_AIM OF THE EXERCISE_.
The answer is to be an exact copy of the lines below running from the line with "The width and" down to the line with "Click the Replace button", both ends included, and nothing more.

_RECORDED INFORMATION_.
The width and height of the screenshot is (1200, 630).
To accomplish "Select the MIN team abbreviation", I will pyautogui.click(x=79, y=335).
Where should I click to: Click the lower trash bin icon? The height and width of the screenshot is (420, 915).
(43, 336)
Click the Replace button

==

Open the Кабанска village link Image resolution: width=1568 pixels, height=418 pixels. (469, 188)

_RESPONSE TO THIS EXERCISE_.
The width and height of the screenshot is (1200, 630).
To accomplish "Select the MIN team abbreviation", I will pyautogui.click(x=79, y=335).
Where should I click to: Click the lower trash bin icon? The height and width of the screenshot is (420, 915).
(43, 336)
Click the Replace button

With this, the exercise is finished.